::: DOCUMENT SEGMENT :::
# Gorilla Glue



## rlrobinhood (Feb 26, 2011)

Hi all,

Just thought I'd kick this out to see what everyone's thoughts are. Basically, I've got a bottle of Gorilla Glue, the thick amber colored glue that kinda looks like maple syrup. Anyways, every time I use it, it bubbles up and expands out. I know its supposed to do this and luckily never learned the hard way. I basically only use it for poor quality projects like plywood boxes and what not.

My question is, is there a good use for this glue? I really can't think of one because of the way it bubbles up and expands. Just curious.

Have a great weekend.


----------



## DMC1903 (Jan 11, 2012)

I have never had good luck wth gorilla glue, on anything. 
Cut your losses and move on


----------



## renners (Apr 9, 2010)

The only time I use it is when it's too cold for drying PVA without chalking. It will form a bond stronger than the wood itself, and jobs are ready to handle after 2 hrs, but the thing that puts me off is the short shelf life.


----------



## a1Jim (Aug 9, 2008)

This is a brand name of one of the polyurethane glues activated by moisture. It is a waterproof glue,good for out door or indoor use . In glue test in some of the woodworking magazines,they rate it lower in strength than PVA. The shelf life can be lengthened by storing the bottle upside down after opening.


----------



## DanLyke (Feb 8, 2007)

Yeah, it's a polyurethane glue. Good for wet wood. A polyurethane glue called "PL Premium" is gaining a lot of converts in small boat building, we used it for our Summer Breeze sailboat, it's flexible, easy to apply, pretty waterproof, lots of open working time

But, yeah, I wouldn't use it for furniture or fine woodworking, and now that we've done some epoxy resin work, with two people to manage a glue-up I'd just use epoxy resin for future boat building.


----------



## pwalter (Apr 29, 2011)

I just tried it out recently. The biggest problem I had with it, is the fact that it expands. Which could be a good thing for a loose joint. But the glue expanded and caused a mess in all the joinery corners.


----------



## a1Jim (Aug 9, 2008)

When using Polyurethane glue you just apply glue to one side of the joint and you use a light coat,it will still expand but should clean up fairly easy after it drys.


----------



## woodbutcherbynight (Oct 21, 2011)

It works well to glue up pen blanks as it fills up the voids and gives alot of adhesion to the brass tube and the wood. That being said it has terrible shelf life. (I only make pens for 2 months each year) I stick with what works but I have on a rare occassion seen a need for it and bought the smallest bottle then tried to use it up before it became a hard bottle of dried glue. (laughing)


----------



## RogerInColorado (Jan 18, 2013)
:::
TASKS TO PERFORM:
a. Can you write out the part of the Gorilla Glue thread that begins at the words "When using Polyurethane" and stops after "after it drys.", word for word?
b. Will you resume the Gorilla Glue forum thread from the point where it stops?
::: DATA SECTION :::
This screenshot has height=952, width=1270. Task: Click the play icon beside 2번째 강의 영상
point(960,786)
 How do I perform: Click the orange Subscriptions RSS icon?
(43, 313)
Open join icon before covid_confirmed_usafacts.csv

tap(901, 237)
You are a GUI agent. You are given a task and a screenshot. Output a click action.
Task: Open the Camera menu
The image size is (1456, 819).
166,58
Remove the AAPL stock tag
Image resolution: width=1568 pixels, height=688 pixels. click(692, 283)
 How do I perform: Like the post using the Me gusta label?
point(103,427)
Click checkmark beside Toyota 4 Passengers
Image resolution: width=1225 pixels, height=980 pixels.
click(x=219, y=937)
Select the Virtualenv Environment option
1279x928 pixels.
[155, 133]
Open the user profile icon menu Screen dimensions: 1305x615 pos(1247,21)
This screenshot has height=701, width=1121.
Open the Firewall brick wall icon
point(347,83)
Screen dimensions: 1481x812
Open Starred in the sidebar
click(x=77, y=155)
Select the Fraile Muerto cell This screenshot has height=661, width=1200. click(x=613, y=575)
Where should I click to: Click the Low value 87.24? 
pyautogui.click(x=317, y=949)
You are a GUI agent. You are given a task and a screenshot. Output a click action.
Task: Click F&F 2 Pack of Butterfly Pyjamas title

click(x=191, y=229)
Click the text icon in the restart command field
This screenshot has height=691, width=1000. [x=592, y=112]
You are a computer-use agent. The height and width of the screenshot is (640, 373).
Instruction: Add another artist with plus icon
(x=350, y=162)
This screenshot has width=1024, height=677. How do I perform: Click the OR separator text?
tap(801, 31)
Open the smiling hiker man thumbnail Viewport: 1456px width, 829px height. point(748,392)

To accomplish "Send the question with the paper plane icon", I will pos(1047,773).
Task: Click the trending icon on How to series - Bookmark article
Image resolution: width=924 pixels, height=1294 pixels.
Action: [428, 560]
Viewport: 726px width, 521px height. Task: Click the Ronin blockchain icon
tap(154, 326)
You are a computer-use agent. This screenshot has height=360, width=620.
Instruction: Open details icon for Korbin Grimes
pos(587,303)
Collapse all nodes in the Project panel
:::
THE ANSWERS:
a.
When using Polyurethane glue you just apply glue to one side of the joint and you use a light coat,it will still expand but should clean up fairly easy after it drys.

b.
Because it expands, good strong clamping pressure is essential until it is dried. It's advantage is in bonding dissimilar materials, such as a ceramic tile to a wood frame or a piece of steel between two pieces of wood, such as a knife, where you might prefer no rivets. I use it in bent laminations where I soak the wood instead of steam it because I don't have a steamer. It provides REALLY long work time which is, for me really important because I am so slow and for some of my projects I'm trying to glue up an 8 layer lamination that is 5 or six feet long. Once I've soaked it, I don't want to clamp it up and wait several days for it to dry, then unclamp, glue and then clamp it up again. The foam cleans up really easy and it is not very hard on tools, such as when you need to run an edge across the jointer. The expansion does help fill voids, but that provides no strength. I wouldn't use it on furniture joints because it is such a pain to clean up. Fortunately it takes stains really well. I think it is almost as waterproof as epoxy, so outdoor repairs especially where you are going to stain instead of paint, are good candidates. Don't even think about using it without wearing latex or nitrile or rubber gloves. If you get it on your skin it stains worse than walnut husks.


----------



## christopheralan (Mar 19, 2008)

Pen tube glue ups, outdoor projects, pressure treated wood. Love the stuff. It is like duct tape for me. Wear gloves, and don't forget to clamp.


----------



## rockindavan (Mar 8, 2011)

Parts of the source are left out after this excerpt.